Signs & Symptoms of Canker Sores
- Canker sores often develop as small white or yellow center lesions with a red border.
- They develop in the mouth on the tongue, inside cheek areas, lips, gum line, and throat area.
- They are not contagious.
- Canker sores may occur as one sore or several.
Cause of Canker Sores:
In some cases, the exact cause of a canker sore is unknown, but trauma or injury to the mouth or oral soft tissues may be the culprit. Other possible causes are food sensitivities, spicy, salty, or acidic foods, vitamin B deficiency, hormonal shifts, and stress.
Treatment of Canker Sores:
These usually heal without treatment one or two weeks after they break out. However, if they are painful; so over-the-counter topical anesthetics and antimicrobial mouth rinses may provide temporary relief.
Read more about Tooth Pain Relief
Signs & Symptoms of Leukoplakia:
- Leukoplakia is a white or gray area that develops on the tongue, inside of the cheek, or on the floor of the mouth.
- It’s commonly seen in smokers
- Leukoplakia is usually harmless and often goes away on its own, but more serious cases may be linked to oral cancer
- Regular dental care can help prevent recurrences
- Leukoplakia is typically not painful or contagious.
Cause of Leukoplakia:
These can result from irritations that occur from fillings, crowns, or ill-fitting dentures.
Other causes include tobacco use, HIV/AIDS, and the Epstein-Barr virus. Sometimes, leukoplakia is associated with oral cancer, so it’s important to see your dentist if you notice any of these patches developing. Your dentist may recommend a biopsy if the patch appears suspicious.
Treatment of Leukoplakia
Treatment begins with identifying the source of the irritation. Once the irritant is removed, which may mean smoothing a rough tooth surface, repairing a dental appliance, or quitting tobacco use, the patches should disappear.
A tooth abscess occurs when there is a bacterial infection in the nerve of the tooth. Symptoms of a tooth abscess include severe toothache with pain, sensitivity to hot and cold beverages or food, fever, and swollen lymph nodes.
This is a bacterial infection that occurs when there is an interruption of salvia flow from the salivary gland to the mouth. The gland is firm and can be painful with swelling in the area. If the infection spreads, one may experience fever, chills, and malaise.
Known as “thrush,” it is a fungal infection that occurs in the mouth or throat due to an overgrowth of yeast. Symptoms include white spots inside the mouth or on the tongue, sore throat, difficulty swallowing, and cracking at the corners of the mouth (cheilosis).
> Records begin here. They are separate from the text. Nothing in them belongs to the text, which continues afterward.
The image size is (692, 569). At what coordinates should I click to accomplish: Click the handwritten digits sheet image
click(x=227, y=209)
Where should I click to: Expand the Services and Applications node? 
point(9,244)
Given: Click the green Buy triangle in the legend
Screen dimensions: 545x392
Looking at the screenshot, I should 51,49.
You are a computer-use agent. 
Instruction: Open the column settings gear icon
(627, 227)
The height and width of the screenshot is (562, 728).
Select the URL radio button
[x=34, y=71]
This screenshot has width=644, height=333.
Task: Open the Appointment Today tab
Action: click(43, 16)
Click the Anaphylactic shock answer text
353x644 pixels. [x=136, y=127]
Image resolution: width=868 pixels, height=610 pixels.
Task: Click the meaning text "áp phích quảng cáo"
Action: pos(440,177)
Can mouth sores be prevented?
There is no absolute way to prevent all mouth sores. However, you can take certain steps to avoid getting them. You should try to:
- avoid very hot foods and drinks
- chew slowly
- use a soft toothbrush and practice regular dental hygiene
- see your dentist if any dental hardware or teeth may be irritating your mouth
- decrease stress
- eat a balanced diet
- reduce or eliminate food irritants, such as hot, spicy foods
- take vitamin supplements, especially B vitamins
- drink plenty of water
- don’t smoke or use tobacco
- avoid or limit alcohol consumption
- shade your lips when in the sun.
Are there any long-term effects of mouth sores?
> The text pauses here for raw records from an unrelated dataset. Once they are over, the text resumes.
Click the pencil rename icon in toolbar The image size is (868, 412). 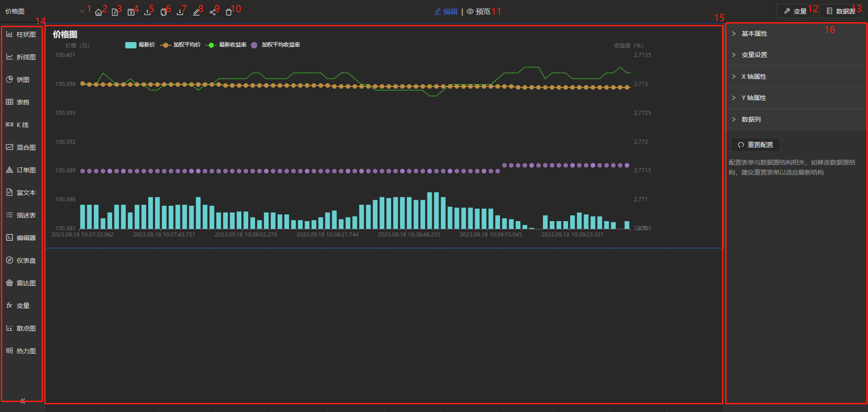[x=196, y=12]
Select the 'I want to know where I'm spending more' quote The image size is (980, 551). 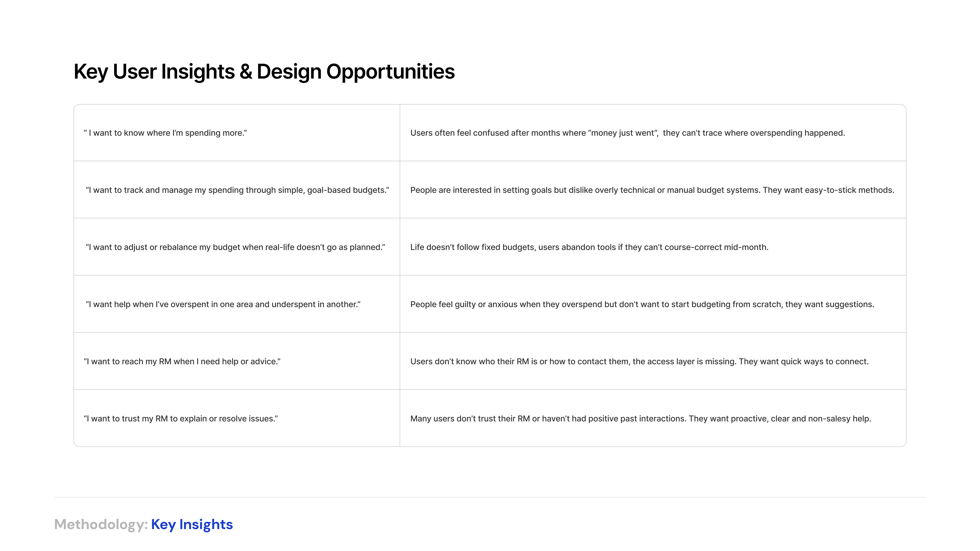(165, 133)
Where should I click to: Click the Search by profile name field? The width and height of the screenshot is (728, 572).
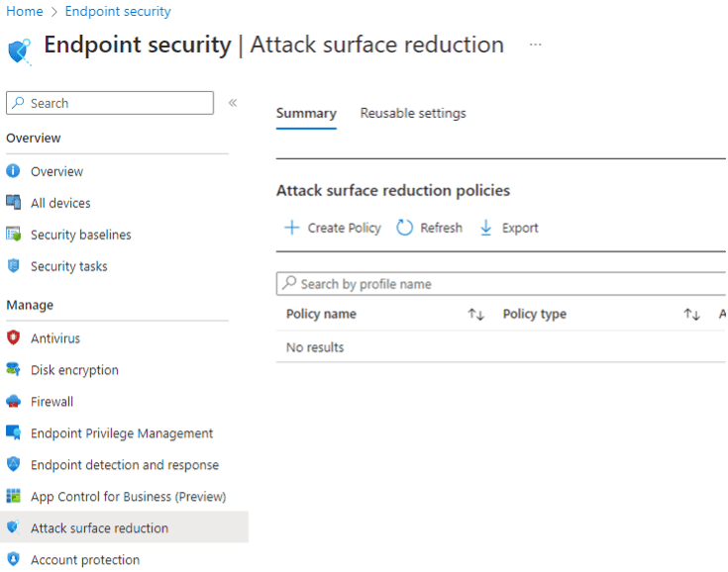pos(501,284)
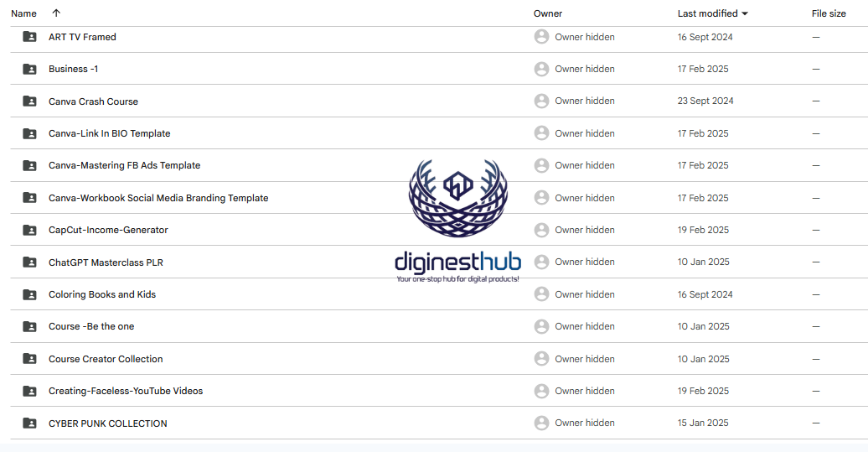This screenshot has width=868, height=452.
Task: Click the folder icon for CYBER PUNK COLLECTION
Action: point(29,423)
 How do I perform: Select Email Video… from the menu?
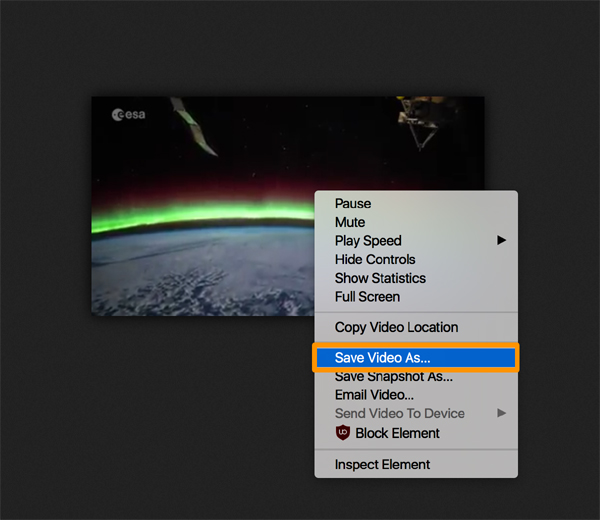tap(374, 395)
In most cases, mouth sores have no long-term effects.
If you have herpes simplex, the sores may reappear. In some cases, severe cold sores can leave scarring.
While most sores and infections can be treated effectively, some are more serious and in rare instances could be a sign of oral cancer. Be on the lookout for a white or reddish patch inside the mouth, as well as a lump or thickening of the skin or mouth lining. Oral cancer can occur anywhere in the mouth, including the gums, lips, tongue, roof of the mouth, the floor of the mouth, and inside lining of the cheeks and the throat.